- The Washington Times - Friday, December 26, 2008

The unofficial battle between Brett Favre and Aaron Rodgers goes to Chad Pennington.

Or so it would seem going into the final weekend of the NFL season.

Pennington is the quarterback who was released by the Jets in early August to make room for Favre. He was the forgotten element in the Favre-Rodgers drama in Green Bay. He was relegated to the transactions section in small type.

The big, bold headlines went to Favre, the would-be savior of the forlorn Jets. The big, bold question was put to the brain trust of the Packers, namely, “Are you guys sure you know what you are doing in trading Favre from a team that was an overtime session away from reaching the Super Bowl last season?”

That question persists in Green Bay, where the Packers have stumbled to a 5-10 record.

Not that the blame can be placed on Rodgers, who is the eighth-rated passer in the NFL with a 91.4 quarterback rating.

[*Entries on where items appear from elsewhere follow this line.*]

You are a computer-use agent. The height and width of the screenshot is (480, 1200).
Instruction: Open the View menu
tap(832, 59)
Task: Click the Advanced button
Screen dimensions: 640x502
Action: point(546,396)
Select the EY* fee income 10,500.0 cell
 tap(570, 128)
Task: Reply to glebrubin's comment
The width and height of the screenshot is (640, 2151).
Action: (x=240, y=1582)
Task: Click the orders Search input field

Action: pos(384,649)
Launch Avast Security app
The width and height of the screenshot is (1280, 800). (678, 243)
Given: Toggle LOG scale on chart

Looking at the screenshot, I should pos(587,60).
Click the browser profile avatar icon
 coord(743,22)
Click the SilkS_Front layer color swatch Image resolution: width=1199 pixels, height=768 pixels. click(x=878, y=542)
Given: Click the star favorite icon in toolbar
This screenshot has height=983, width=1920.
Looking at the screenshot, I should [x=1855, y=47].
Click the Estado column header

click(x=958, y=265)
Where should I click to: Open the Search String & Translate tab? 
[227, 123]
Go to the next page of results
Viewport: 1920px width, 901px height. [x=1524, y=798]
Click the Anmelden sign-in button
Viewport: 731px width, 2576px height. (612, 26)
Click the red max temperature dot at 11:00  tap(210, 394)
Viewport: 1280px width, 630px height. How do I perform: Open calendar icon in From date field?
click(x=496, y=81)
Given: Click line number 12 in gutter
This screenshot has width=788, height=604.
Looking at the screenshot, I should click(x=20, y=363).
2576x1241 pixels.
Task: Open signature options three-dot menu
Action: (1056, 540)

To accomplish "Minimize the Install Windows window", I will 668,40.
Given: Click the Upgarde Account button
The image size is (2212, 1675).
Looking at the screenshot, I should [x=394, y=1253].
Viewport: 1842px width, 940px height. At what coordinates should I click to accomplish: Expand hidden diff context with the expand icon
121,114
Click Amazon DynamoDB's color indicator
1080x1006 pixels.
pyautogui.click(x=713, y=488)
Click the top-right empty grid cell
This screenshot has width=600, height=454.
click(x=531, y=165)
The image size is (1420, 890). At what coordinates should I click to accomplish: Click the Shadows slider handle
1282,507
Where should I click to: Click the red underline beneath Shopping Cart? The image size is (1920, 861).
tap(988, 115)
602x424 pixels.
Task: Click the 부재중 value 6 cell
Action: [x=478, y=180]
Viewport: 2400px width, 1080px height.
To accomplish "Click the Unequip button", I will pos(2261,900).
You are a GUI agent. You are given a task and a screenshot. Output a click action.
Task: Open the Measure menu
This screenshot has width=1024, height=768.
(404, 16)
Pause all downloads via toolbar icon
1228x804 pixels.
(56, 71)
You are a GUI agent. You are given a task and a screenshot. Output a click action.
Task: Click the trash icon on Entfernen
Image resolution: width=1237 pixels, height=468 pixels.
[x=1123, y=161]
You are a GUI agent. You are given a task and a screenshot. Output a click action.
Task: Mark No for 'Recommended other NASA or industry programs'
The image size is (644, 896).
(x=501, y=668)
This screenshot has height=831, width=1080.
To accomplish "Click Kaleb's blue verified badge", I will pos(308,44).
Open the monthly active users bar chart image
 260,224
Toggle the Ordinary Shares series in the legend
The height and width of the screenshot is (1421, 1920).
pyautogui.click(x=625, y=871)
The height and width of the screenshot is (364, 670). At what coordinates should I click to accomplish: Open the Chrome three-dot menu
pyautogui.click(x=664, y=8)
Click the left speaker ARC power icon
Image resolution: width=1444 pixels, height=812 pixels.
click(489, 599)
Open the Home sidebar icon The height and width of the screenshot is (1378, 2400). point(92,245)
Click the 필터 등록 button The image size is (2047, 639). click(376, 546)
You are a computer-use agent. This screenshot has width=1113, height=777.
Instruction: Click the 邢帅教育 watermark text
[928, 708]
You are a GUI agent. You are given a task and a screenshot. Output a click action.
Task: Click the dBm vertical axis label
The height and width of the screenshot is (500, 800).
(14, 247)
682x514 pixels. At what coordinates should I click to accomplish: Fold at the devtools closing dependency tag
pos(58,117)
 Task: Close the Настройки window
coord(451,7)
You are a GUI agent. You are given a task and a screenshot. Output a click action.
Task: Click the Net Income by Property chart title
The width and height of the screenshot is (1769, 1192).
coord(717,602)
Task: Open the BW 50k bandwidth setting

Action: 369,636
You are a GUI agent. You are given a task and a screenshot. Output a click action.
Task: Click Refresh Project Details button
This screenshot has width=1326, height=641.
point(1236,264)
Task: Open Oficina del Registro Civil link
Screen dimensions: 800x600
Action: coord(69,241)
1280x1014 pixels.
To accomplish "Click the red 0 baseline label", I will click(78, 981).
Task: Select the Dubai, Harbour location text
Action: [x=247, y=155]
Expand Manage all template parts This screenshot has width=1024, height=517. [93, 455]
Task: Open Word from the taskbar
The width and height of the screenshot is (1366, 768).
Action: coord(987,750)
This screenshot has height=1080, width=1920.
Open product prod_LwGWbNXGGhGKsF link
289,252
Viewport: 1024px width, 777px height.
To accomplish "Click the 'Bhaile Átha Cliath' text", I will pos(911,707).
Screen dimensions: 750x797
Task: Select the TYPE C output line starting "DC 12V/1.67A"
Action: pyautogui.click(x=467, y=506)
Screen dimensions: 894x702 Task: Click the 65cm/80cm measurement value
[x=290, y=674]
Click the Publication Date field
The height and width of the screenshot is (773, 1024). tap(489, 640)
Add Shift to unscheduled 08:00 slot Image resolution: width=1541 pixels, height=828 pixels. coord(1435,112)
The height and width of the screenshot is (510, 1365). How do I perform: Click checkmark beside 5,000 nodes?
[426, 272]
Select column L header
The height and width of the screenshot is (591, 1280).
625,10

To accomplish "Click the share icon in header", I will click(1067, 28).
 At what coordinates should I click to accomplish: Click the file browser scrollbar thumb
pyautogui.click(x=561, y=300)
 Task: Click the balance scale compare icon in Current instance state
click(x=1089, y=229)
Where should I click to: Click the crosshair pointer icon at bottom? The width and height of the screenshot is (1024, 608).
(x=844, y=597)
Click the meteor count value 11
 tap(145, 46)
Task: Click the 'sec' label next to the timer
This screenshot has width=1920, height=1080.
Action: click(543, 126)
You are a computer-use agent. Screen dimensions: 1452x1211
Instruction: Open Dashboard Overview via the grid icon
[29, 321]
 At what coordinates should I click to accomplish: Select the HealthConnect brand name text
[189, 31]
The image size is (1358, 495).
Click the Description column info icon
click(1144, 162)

His rating far exceeds the ordinary 84.0 of Favre, the risk-taker who has reverted to his interception penchant. He has thrown six interceptions and only one touchdown in the last four games, three of them losses, as the Jets have fallen out of first place in the AFC East and trail the Patriots and, as fate would have it, the Dolphins by one game.

This delicious turn comes with an additional must-see bit of drama: Dolphins at Jets, Sunday, 4:15 p.m.

Pennington returns to his former home in a position to rip the guts out of the Jets.

He already has set New York tongues wagging with his improbable season. As the second-rated passer in the NFL, Pennington has taken a franchise that won only one game last season to the cusp of a playoff appearance.

A victory not only would send the Dolphins into the playoffs, it also would leave the Jets ruing so many missed opportunities to claim a division title that seemed theirs until the last month of the season.

The self-evaluation process already appears to have started with the Jets judging from the tone of Favre’s weekly news conference.

“I’m disappointed, as everyone else in this building is disappointed,” Favre said of the team’s long-shot playoff hopes. “The opportunities that were presented to us, we couldn’t have asked for a better opportunity. I’m disappointed because we didn’t capitalize on that.”

The 39-year-old Favre also started anew with his annual will-he/won’t-he guessing game on retirement. It was that dimension of Favre that precipitated his departure from Green Bay.

At times he seemed to be implying that Sunday’s game would be his last, assuming the Jets do not make the playoffs.

“It’s been a great career,” he said at one point.

Favre, though, already has been down this well-worn path. He feels one way at the close of a season and then another way after he has had time to recuperate both mentally and physically.

Favre’s arm strength is not what it was earlier in the season whether because of age or a well-placed blow to his right shoulder. He plans to have the shoulder examined after the season, the results of which will help determine in part whether to return.

If Pennington ends up being the one ushering Favre through the exit door, that would be too rich.

It was Favre this and Favre that after he elected to end his retirement, and the Packers decided not to play along. It was 24/7 Favre at the start of training camp.

He wanted to play in Minnesota. He was rumored to be going to Tampa Bay. He wound up with the Jets.

Pennington? He was just the other guy, found lacking in pizzazz.

Now he is the one who has fashioned a season to savor, leading the Dolphins to a 10-5 record. Now he is the one who could steal the big, bold headlines in Manhattan’s tabloids if he delivers the final blow to his old team on his first trip back to the Meadowlands.